One of the policy implications of wind energy having positive output elasticity is that attempts of the authorities to increase wind energy will positively contribute to the economy through expansion in the country’s gross domestic product. This also implies that negative shocks to wind energy consumption will negatively affect economic growth. Although natural gas also has a positive impact on economic growth, expansion of natural gas will lead to more emission in the economy due to its nature as a carbon emitting fossil fuel.

The implication of the results that provides evidence for substitutability among the inputs is that it is possible to substitute coal, natural gas and nuclear energy for wind energy in the electricity sector. On the one hand, wind energy can be used to substitute coal and natural gas, which cause emission. One the other hand, as the government in Germany continues to wind down the use of nuclear reactors, nuclear energy can be replaced with renewable energy sources, especially wind energy as against using substituting nuclear energy with fossil fuels. This possibility is underscored by the fact that only about 24% of the 60,822 megawatts of the installed wind turbine capacity was utilised in 2019 (British Petroleum, 2020).
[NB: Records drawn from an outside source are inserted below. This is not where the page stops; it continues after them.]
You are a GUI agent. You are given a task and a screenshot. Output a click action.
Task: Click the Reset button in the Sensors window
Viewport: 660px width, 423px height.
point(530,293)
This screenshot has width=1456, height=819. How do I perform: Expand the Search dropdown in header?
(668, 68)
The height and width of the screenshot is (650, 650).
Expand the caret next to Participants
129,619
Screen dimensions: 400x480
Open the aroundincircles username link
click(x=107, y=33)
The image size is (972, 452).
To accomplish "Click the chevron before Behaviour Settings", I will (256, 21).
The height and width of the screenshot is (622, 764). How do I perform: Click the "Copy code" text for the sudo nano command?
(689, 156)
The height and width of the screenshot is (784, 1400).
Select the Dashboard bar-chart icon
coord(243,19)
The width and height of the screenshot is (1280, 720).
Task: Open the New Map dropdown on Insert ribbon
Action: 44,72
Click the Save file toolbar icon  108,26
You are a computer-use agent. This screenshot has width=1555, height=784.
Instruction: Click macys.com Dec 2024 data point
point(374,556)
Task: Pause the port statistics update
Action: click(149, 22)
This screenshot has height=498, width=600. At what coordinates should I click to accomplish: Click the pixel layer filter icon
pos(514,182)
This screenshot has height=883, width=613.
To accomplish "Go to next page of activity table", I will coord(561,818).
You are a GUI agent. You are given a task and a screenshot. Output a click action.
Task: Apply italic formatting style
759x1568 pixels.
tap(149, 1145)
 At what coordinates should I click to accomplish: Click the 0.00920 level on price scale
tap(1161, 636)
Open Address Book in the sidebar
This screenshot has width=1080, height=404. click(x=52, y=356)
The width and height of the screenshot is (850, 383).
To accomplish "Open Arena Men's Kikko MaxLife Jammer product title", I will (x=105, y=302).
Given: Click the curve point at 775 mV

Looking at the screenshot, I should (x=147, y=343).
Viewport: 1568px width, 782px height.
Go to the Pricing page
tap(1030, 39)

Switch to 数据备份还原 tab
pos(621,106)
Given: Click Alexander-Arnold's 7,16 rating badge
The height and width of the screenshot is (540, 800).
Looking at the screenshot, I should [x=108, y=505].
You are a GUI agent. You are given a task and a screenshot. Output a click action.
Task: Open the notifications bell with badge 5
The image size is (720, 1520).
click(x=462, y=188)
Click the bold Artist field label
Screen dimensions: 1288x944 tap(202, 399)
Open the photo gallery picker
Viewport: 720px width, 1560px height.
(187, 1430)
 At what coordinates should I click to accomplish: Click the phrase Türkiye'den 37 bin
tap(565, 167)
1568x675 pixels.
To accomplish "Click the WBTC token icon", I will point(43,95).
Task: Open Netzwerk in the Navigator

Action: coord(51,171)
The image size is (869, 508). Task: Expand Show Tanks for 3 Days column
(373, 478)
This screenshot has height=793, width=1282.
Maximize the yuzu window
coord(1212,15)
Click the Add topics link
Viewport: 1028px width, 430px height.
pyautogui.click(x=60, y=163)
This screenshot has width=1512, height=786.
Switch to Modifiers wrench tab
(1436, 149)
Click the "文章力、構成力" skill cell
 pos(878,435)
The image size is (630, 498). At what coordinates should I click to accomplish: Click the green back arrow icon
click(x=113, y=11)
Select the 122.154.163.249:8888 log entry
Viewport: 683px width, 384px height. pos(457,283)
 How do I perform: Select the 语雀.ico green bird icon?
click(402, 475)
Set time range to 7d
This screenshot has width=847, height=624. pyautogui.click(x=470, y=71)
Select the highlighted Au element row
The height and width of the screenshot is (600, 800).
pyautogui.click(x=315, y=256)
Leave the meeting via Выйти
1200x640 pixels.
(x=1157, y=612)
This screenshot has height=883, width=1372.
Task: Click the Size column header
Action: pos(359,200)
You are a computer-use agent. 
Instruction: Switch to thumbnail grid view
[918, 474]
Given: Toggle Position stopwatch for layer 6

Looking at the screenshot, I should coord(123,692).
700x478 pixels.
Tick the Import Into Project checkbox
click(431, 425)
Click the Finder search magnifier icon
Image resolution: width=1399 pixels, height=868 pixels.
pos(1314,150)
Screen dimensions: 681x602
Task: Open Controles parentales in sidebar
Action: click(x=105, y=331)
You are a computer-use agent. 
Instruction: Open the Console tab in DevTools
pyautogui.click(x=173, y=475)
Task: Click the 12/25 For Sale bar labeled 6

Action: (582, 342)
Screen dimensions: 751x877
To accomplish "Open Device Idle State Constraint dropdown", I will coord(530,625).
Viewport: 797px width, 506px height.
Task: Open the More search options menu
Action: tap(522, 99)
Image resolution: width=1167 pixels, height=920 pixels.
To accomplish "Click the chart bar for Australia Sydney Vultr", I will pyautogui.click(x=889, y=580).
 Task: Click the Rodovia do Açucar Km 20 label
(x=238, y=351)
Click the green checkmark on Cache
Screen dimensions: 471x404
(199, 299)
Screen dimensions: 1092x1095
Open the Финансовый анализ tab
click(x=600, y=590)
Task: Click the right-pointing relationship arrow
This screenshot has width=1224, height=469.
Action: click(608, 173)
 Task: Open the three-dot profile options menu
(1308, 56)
Therefore, the country has the capacity to increase wind energy for electricity generation.

Hence, it is recommended that several policies should be introduced to encourage the usage of wind energy in the economy. One of such policies is the introduction of tax credit for wind energy technology. Such initiative is likely to decrease net project costs to consumers, encourage the adoption of wind energy technologies and boost market acceptance of clean energy projects. Another policy option that will yield the same result is the reduction in property taxes for wind power facilities. The effort to enhance grid connection guidelines, an effective financial system, the commitment on the part of the government to allocate fund for research and development (R&D), in addition to synergy between the wind industry, science sector and the state are other initiatives necessary for the success of the wind industry. There is also a need for a mix of public policies that lead to an enabling atmosphere for the success of the wind industry.

The government in Germany has been initiating policies in this direction. For instance, the authorities in Germany have introduced remuneration scheme and the Feed-In-Tariff (FiT), which has led to greater longevity, transparency, and certainty for investors in the wind energy market. Besides, there has been an increase in the financing and deployment of wind energy technologies and erecting of wind turbines across the country (World Wind Energy Association, 2018). Therefore, the government should continue on the path of introducing policies aimed at encouraging wind energy development in the country.